A group of four people sit and stand around a wooden table. One of the four, a man in a light blue polka dot shirt, is sitting at an angle to face the others and speaking while gesturing with his hands. The other three people are smiling in response.
All businesses have stories that relate to them, ranging from the literal stories of the company's history to the metaphorical stories used to communicate messages to employees. — Getty Images/fizkes

Storytelling in leadership plays a big role in driving employee buy-in and improving worker engagement within a company. It is a learned skill that can shift employees’ mindsets by suspending beliefs and introducing new ideas, and it allows leaders to communicate their vision to guide employees in the right direction.

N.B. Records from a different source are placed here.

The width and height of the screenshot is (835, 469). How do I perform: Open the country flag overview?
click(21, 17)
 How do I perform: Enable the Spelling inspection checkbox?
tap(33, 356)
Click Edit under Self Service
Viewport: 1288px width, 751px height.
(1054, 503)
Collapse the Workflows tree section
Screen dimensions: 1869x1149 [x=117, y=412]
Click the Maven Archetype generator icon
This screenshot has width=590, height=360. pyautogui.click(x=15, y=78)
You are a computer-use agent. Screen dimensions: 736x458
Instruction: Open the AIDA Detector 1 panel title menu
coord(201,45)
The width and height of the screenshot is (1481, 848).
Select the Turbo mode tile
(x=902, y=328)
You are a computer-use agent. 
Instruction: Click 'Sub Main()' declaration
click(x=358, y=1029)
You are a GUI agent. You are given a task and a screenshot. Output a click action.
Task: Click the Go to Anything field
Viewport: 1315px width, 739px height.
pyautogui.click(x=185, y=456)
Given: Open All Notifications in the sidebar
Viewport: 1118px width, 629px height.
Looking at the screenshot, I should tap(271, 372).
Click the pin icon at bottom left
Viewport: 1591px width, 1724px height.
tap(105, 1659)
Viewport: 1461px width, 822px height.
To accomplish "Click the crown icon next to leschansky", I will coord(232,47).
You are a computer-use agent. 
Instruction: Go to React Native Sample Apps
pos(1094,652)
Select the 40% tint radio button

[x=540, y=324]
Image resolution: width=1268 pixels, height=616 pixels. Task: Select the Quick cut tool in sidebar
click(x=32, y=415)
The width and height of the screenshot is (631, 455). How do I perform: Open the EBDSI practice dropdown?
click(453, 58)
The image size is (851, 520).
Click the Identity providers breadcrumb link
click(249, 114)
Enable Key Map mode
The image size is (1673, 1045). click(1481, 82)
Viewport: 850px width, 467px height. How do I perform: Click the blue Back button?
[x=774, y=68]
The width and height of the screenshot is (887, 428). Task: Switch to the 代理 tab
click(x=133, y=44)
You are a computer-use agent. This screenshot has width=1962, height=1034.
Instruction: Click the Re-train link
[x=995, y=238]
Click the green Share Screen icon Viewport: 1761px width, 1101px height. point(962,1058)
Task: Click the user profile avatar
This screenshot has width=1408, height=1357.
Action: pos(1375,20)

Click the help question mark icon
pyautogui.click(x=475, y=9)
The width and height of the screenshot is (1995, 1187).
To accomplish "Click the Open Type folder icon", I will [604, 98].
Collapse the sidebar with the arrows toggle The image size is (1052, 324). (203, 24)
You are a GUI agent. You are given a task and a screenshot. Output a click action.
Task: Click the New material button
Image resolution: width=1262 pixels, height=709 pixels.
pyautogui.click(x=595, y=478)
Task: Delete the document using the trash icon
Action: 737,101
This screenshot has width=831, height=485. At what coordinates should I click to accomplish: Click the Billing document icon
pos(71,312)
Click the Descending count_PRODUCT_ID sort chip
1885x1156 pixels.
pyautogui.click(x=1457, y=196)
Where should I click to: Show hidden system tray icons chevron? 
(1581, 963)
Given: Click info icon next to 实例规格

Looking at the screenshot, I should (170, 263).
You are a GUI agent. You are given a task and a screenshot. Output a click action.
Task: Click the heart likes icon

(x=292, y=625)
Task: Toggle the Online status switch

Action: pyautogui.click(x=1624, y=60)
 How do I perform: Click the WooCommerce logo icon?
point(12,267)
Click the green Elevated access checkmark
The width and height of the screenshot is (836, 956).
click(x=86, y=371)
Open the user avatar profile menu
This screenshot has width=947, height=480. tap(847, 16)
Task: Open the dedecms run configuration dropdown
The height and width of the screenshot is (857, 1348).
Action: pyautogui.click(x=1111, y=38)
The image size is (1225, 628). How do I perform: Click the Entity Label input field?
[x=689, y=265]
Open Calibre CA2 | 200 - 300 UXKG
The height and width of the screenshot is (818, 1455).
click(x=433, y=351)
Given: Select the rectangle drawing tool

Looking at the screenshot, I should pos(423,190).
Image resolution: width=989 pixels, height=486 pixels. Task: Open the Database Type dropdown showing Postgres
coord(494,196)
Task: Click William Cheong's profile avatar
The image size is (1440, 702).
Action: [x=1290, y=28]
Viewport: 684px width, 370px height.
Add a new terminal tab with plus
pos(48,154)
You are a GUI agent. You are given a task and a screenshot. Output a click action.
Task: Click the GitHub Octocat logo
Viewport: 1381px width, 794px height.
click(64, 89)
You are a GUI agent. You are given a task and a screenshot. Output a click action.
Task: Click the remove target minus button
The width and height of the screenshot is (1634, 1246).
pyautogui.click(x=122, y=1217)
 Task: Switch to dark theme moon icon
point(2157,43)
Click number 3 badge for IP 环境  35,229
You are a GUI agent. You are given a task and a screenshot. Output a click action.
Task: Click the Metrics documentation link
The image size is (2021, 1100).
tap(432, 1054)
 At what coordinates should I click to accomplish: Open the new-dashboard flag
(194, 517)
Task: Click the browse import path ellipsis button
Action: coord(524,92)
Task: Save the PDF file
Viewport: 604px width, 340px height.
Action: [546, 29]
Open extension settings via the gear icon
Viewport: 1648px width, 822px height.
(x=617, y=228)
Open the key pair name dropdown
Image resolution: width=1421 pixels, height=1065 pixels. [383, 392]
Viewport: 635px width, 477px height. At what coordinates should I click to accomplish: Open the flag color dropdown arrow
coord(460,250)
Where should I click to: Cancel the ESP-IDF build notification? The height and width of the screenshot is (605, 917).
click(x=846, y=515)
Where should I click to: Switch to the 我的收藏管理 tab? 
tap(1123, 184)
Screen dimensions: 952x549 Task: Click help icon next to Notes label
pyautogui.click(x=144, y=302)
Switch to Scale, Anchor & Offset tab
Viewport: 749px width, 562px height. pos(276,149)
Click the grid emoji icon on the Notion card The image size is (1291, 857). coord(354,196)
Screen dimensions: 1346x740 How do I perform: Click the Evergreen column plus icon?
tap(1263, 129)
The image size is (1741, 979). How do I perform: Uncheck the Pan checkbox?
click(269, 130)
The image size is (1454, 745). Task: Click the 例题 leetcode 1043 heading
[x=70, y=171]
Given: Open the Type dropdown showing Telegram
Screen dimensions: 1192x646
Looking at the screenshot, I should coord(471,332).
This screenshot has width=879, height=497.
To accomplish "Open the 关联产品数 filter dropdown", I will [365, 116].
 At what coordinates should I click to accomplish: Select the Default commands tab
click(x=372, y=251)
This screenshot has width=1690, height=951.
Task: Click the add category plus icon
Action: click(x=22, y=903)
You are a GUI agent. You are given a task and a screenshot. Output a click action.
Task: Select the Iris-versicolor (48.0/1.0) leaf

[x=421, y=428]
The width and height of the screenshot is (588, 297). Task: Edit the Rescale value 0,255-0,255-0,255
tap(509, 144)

According to Virtual Speech, leaders with great storytelling skills are able to share a compelling vision to recruit the best people for the job, are more effective at dealing with media, and are able to create better relationships that help with fundraising and successful business deals.

Incorporating storytelling requires a leader to look inside themselves and be open about topics that are relatable to employees. By being honest about overcoming struggles, leaders can inspire employees and create a unified vision throughout the company.

[Read more: 5 Ways to Be a Successful Leader, Even If You’re an Introvert]

How to use storytelling as a leadership tool

Leaders who use storytelling as a leadership tool will find there are many benefits. Here are five tips for effectively using storytelling in leadership.

Provide context

Throughout a story, leaders should provide context — reinforcing what the company is working towards, what changes the leader is looking to make, and how they plan to get things done.

Sharing stories helps employees understand a leader’s perspective and ultimately can play a big role in establishing a common goal throughout the company. Stories allow leaders and employees alike to come together by providing insight into the leader’s thinking and strengthening the camaraderie among personnel.

Get personal

Getting personal in your storytelling and thinking outside the box is an important factor in engaging your audience. According to a study published in the journal PLoS One, people forget more than 40% of the information told to them by the next day. Therefore, if you want your story to have an impact, it has to be memorable.

The power of a story comes from the meaning of its message, rather than the actual details of the story. This means a leader can inspire employees by sharing a story about strong leadership without the story taking place in the office. Instead, a good storyteller can shape the story into a metaphor with a relevant message.

[Read more: 6 Tips for Adapting Your Leadership Style in the Post-COVID World]

Humans communicate with, connect with, and learn about one another through stories.

Seek feedback

Consider your audience’s reactions to a story and seek feedback to learn how it impacted them. Through audience feedback, leaders can learn what works and what doesn’t work when it comes to their storytelling approach.

Ask how your audience feels after hearing the story and what they remember most about it. Then, allow them to ask questions. Take note of the audience’s response and find out if their takeaways from your story are the ones you intended them to have.

Be brief

It is no secret that people’s attention spans are getting increasingly shorter. In fact, a study from Microsoft suggests humans may have attention spans as brief as eight seconds. To combat this, keep stories brief and concise to maintain a connection with the audience. Aim to keep a story within a 45-second time frame and use a clever hook to keep employees engaged. A quick, punchy story with a strong message can be far more impactful than a lengthy one.

Stories should be appealing and exciting, and the message should be easily understood. Listeners should walk away comprehending what the story was about, feel comfortable repeating it, and be clear on the message it was meant to convey.

Aim to connect

Humans communicate with, connect with, and learn about one another through stories. By facilitating this connection between leadership and employees, a sense of value and camaraderie can be fostered throughout a company.

Leaders can connect with their audience by sharing stories that inspire and are relatable. However, be intentional when choosing stories to ensure the message works for the company, rather than against it. Stories should reinforce a leader’s message and correlate with the organization’s priorities and values — this has a greater impact on employees and helps drive change.